_Work instructions_. The required answer is a copy of each line in the entries below that includes "YouTube".

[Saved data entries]

□ □ □ □ □

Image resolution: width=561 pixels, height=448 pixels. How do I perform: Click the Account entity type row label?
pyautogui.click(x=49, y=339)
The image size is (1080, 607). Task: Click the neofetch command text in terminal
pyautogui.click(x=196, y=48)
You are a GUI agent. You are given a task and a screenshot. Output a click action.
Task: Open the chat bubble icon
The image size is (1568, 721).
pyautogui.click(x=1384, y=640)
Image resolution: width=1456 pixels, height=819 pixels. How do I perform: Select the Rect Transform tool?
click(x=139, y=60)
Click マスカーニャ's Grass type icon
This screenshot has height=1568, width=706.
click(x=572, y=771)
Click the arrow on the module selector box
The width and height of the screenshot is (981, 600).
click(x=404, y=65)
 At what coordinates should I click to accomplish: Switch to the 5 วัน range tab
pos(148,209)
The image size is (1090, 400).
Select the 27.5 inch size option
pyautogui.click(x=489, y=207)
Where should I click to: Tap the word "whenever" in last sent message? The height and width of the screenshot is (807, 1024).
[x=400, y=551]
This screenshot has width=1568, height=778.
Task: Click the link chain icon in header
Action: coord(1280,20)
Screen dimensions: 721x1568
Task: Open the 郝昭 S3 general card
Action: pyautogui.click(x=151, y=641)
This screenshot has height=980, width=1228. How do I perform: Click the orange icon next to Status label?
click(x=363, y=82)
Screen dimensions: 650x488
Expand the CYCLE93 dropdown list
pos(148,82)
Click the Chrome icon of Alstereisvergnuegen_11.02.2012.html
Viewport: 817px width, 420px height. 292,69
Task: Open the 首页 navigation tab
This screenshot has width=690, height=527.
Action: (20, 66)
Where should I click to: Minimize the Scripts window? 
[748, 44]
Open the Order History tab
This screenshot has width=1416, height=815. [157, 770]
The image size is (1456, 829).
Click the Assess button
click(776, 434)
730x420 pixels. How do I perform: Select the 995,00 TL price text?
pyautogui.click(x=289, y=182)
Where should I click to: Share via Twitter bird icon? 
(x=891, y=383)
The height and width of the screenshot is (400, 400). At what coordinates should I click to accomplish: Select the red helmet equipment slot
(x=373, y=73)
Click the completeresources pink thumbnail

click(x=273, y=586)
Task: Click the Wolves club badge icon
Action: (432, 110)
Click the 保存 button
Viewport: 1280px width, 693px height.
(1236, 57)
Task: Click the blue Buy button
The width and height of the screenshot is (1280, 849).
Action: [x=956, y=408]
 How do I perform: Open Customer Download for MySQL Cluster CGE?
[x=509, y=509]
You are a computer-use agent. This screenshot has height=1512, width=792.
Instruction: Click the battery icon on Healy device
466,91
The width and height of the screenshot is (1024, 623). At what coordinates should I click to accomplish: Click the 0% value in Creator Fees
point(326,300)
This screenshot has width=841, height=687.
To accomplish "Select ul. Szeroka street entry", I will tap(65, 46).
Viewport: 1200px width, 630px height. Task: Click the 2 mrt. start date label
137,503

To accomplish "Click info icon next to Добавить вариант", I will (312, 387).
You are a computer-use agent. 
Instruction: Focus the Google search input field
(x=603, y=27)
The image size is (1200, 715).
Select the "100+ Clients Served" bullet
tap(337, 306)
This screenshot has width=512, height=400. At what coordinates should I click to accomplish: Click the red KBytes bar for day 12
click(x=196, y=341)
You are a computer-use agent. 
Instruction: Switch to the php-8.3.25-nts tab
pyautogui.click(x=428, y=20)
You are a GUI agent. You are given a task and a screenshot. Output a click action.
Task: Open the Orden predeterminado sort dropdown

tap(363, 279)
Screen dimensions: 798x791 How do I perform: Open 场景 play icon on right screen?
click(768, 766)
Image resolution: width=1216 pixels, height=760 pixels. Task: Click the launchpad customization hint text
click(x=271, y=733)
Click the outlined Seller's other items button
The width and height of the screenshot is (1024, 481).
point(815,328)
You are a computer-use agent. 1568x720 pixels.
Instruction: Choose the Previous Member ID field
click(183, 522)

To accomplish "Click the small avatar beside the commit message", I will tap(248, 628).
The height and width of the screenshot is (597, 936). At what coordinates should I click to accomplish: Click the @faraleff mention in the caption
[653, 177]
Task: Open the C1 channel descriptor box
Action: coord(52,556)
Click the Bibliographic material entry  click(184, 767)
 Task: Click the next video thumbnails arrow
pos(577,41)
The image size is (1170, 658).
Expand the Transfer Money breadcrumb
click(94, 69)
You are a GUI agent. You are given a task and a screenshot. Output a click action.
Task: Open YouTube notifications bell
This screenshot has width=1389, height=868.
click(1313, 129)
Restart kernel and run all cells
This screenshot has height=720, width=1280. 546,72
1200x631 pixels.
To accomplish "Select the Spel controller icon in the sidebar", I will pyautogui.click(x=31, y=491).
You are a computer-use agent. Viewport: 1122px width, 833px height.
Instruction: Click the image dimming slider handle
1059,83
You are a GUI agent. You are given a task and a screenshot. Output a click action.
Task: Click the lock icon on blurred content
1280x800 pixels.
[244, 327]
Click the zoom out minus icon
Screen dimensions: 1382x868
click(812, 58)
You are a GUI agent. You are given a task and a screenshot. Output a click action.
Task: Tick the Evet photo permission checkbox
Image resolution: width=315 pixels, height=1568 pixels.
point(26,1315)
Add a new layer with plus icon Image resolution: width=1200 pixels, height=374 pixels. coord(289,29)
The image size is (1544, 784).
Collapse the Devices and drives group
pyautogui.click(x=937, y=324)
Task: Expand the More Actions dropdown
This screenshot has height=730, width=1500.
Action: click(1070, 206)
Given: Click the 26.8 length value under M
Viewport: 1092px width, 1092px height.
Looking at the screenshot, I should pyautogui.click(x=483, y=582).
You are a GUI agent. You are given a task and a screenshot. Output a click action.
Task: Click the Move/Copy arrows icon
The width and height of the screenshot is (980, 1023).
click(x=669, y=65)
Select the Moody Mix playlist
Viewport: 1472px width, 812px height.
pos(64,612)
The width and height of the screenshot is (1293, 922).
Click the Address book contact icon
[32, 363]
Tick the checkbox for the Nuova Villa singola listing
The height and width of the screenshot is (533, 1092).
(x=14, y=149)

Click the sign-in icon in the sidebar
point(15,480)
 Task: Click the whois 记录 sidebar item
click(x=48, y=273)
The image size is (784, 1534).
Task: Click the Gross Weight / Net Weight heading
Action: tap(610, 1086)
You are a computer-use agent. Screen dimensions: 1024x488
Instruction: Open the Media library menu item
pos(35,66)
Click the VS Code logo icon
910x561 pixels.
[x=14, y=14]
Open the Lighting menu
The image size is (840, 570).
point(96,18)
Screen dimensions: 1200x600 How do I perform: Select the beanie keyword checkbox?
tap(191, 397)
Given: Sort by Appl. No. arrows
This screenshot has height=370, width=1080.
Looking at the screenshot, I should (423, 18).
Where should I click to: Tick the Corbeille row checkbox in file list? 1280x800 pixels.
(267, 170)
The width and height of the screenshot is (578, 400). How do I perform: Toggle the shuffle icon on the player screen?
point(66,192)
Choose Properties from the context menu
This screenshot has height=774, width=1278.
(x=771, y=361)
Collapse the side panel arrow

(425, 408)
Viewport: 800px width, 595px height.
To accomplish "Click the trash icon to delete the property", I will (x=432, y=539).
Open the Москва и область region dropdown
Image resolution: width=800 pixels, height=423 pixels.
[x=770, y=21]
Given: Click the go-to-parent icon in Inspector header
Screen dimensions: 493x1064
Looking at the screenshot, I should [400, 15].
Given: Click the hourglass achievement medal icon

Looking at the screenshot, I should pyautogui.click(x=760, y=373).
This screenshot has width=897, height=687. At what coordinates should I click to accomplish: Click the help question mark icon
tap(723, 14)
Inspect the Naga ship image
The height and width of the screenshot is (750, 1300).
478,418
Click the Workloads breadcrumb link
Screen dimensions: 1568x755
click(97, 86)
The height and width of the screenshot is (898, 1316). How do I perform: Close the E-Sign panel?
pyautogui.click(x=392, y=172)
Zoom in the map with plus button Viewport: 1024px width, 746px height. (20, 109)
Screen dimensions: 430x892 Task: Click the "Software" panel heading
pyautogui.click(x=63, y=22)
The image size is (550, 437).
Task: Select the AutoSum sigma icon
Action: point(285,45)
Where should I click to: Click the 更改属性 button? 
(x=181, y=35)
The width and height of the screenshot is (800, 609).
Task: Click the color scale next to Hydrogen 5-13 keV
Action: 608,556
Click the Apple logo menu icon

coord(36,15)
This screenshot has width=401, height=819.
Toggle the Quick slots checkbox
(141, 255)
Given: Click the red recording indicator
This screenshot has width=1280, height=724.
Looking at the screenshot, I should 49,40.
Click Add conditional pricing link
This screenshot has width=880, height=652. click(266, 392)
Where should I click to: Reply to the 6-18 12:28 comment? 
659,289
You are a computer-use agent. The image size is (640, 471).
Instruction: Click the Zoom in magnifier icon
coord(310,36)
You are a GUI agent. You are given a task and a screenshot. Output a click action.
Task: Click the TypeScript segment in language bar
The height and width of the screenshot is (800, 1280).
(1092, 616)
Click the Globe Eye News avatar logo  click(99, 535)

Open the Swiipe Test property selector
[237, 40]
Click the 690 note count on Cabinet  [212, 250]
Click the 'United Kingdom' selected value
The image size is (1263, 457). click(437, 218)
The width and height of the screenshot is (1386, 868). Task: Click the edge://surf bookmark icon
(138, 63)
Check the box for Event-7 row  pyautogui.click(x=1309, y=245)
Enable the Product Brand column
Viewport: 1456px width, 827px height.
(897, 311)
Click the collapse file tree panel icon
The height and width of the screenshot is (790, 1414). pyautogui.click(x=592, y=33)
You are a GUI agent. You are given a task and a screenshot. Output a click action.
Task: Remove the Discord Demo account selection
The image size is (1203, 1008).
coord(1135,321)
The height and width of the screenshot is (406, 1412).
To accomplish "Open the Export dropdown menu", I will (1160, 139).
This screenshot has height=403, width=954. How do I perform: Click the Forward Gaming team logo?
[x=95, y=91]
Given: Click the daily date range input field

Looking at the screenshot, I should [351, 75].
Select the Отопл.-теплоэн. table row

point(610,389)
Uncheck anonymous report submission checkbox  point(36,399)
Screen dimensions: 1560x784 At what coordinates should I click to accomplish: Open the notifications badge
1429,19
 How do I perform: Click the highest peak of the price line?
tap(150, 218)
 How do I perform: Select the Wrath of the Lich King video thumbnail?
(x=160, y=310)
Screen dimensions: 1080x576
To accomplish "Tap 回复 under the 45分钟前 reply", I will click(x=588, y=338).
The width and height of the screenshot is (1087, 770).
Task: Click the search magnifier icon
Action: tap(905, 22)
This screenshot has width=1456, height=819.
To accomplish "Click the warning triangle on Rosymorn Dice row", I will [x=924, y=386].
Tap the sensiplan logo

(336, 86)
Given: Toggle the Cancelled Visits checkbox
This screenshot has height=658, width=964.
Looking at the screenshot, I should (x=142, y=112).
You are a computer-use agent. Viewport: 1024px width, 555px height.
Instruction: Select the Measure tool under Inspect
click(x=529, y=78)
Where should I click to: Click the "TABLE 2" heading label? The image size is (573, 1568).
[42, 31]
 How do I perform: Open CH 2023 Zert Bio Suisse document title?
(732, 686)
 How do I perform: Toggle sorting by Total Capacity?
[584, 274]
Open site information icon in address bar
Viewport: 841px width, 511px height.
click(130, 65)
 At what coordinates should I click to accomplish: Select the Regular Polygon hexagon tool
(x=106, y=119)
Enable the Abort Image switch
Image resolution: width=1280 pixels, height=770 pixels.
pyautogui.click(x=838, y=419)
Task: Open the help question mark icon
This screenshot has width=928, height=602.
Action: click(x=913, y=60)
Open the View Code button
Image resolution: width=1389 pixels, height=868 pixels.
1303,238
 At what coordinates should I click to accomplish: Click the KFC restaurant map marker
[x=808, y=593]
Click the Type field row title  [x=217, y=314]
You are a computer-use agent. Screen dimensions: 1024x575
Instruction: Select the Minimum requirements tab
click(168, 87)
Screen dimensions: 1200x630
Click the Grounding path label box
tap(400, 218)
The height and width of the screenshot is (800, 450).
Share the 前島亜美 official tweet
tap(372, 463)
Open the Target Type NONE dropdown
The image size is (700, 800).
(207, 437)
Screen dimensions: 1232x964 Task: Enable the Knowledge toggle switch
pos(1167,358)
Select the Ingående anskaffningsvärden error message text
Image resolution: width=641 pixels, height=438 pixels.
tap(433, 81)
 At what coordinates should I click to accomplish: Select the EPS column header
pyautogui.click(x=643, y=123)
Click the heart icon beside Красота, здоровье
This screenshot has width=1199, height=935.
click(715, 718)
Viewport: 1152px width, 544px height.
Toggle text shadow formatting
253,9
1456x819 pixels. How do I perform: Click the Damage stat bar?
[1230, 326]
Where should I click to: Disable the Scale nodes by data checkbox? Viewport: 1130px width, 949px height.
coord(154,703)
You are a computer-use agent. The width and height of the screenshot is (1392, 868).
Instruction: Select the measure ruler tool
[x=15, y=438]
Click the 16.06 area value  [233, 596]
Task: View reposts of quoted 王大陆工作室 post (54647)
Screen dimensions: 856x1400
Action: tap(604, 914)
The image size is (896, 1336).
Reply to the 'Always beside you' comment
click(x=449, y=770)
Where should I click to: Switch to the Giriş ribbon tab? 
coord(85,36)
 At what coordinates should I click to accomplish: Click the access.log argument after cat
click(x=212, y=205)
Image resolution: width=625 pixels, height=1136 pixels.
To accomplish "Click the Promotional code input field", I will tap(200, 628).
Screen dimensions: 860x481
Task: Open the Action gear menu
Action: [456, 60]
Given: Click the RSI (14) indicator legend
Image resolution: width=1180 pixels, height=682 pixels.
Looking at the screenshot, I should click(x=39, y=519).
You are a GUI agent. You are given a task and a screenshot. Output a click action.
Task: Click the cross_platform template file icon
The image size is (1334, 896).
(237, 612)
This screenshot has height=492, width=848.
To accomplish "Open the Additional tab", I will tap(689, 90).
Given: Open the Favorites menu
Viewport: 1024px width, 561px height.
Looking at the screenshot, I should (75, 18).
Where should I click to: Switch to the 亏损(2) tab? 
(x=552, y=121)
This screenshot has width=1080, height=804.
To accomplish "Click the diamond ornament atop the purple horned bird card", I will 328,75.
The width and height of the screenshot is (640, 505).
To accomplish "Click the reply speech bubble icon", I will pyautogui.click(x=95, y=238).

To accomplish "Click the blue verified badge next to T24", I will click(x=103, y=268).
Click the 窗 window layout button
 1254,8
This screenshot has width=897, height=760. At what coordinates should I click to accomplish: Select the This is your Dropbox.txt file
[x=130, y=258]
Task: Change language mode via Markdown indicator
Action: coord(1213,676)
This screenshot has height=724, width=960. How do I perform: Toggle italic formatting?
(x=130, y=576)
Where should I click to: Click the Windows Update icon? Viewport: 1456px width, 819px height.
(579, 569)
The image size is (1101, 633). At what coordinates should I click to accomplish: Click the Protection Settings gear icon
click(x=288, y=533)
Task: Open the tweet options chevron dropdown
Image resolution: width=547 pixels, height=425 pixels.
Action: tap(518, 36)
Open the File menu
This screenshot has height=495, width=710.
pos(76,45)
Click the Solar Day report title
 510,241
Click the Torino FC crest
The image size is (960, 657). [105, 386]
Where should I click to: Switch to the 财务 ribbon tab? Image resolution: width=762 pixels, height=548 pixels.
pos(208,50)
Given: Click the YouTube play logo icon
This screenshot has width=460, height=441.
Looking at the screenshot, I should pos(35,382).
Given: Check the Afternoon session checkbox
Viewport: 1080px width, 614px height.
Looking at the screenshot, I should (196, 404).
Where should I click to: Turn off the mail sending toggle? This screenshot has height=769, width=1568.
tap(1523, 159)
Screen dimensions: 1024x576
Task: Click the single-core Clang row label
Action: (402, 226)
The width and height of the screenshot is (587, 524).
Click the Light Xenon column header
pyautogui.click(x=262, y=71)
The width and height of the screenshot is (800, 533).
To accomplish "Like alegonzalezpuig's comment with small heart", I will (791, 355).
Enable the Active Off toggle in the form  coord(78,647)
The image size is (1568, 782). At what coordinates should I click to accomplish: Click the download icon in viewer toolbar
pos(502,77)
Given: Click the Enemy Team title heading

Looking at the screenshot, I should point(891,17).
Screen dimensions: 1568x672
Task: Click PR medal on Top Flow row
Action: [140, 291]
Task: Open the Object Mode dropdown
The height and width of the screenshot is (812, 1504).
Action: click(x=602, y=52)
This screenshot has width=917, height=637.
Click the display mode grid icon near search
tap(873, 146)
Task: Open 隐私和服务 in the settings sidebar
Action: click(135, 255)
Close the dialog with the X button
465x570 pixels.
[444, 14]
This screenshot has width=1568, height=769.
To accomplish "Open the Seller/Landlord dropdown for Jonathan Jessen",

□ □ □ □ □

_Output_.
Task: Open YouTube notifications bell
Given: Click the YouTube play logo icon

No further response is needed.